Arthur Dean; Negotiator for Disarmament
Arthur Hobson Dean, a New York lawyer who served as the chief U.S. negotiator at the Geneva disarmament conference in the early 1960s, died of pneumonia Monday. He was 89.
Dean, who lived in Oyster Bay, served President John F. Kennedy for nearly two years at the arduous Geneva sessions on a proposed pact to end atomic testing and at meetings on general disarmament proposals.
He also represented his country at a Geneva conference on the law of the sea in 1958 and for seven weeks in 1953 negotiated for the United States and the United Nations at talks in Panmunjom aimed at ending the Korean War.
After walking out at Panmunjom, he said, “The Communists have been using the negotiations as a forum for their propaganda.
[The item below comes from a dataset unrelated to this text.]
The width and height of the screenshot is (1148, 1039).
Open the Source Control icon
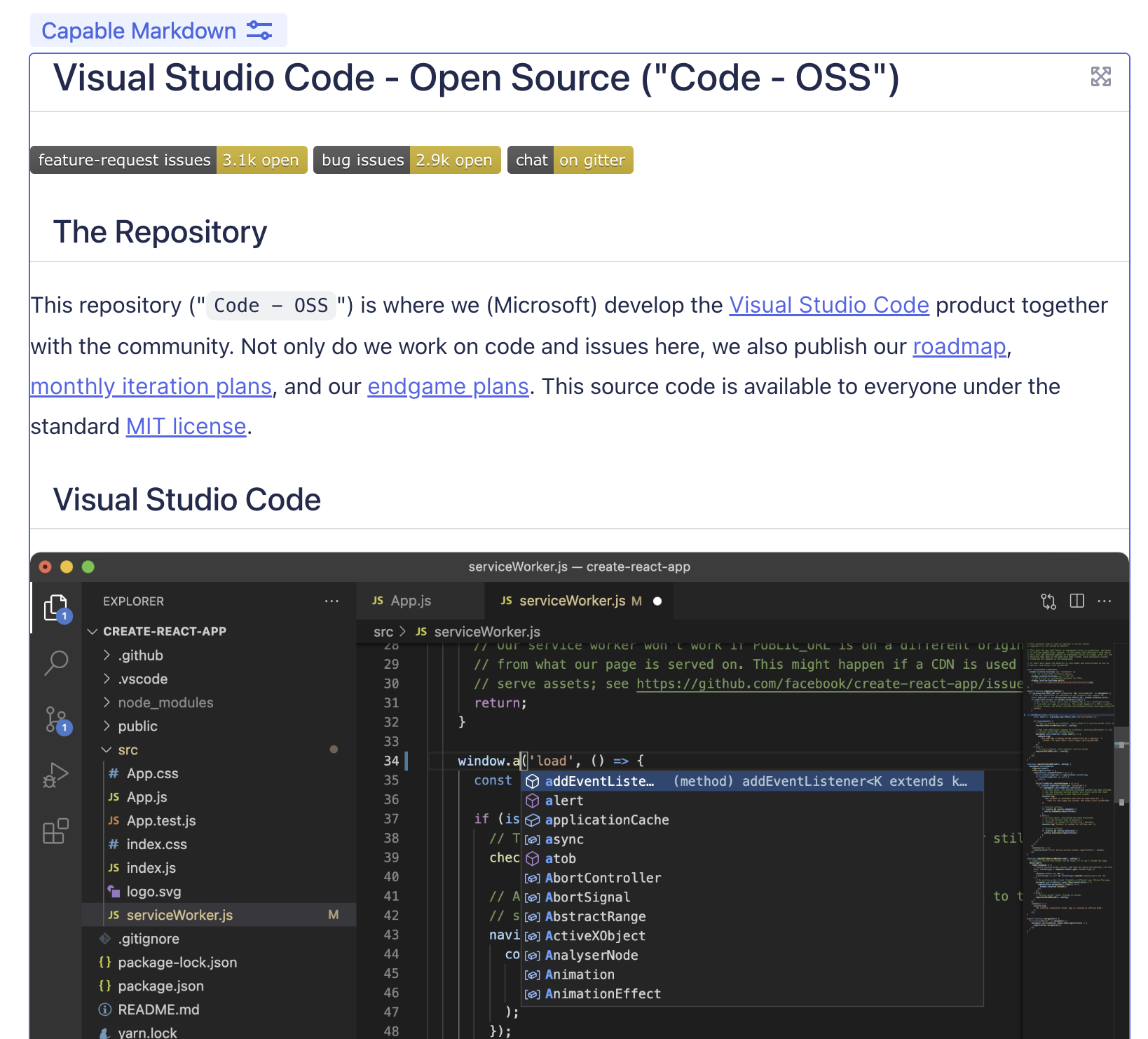coord(56,719)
It’s all part of their psychological war. They insult you all day long.”
Dean was born and grew up in Ithaca, N.Y., attended Cornell University for his undergraduate work, which was interrupted by a Navy hitch during World War I, and graduated from Cornell Law School in 1923.
He joined Sullivan & Cromwell, a New York City law firm that specialized in international law where John Foster Dulles, later secretary of state, was one of the partners. Dean often acted as counsel for British and American banking interests in corporate reorganizations, recapitalizations and financing of industrial firms, public utilities and railroads.
During World War II he was a Coast Guard instructor in navigation and piloting.
Survivors include his wife, the former Mary Talbott Clark Marden; a son and a daughter.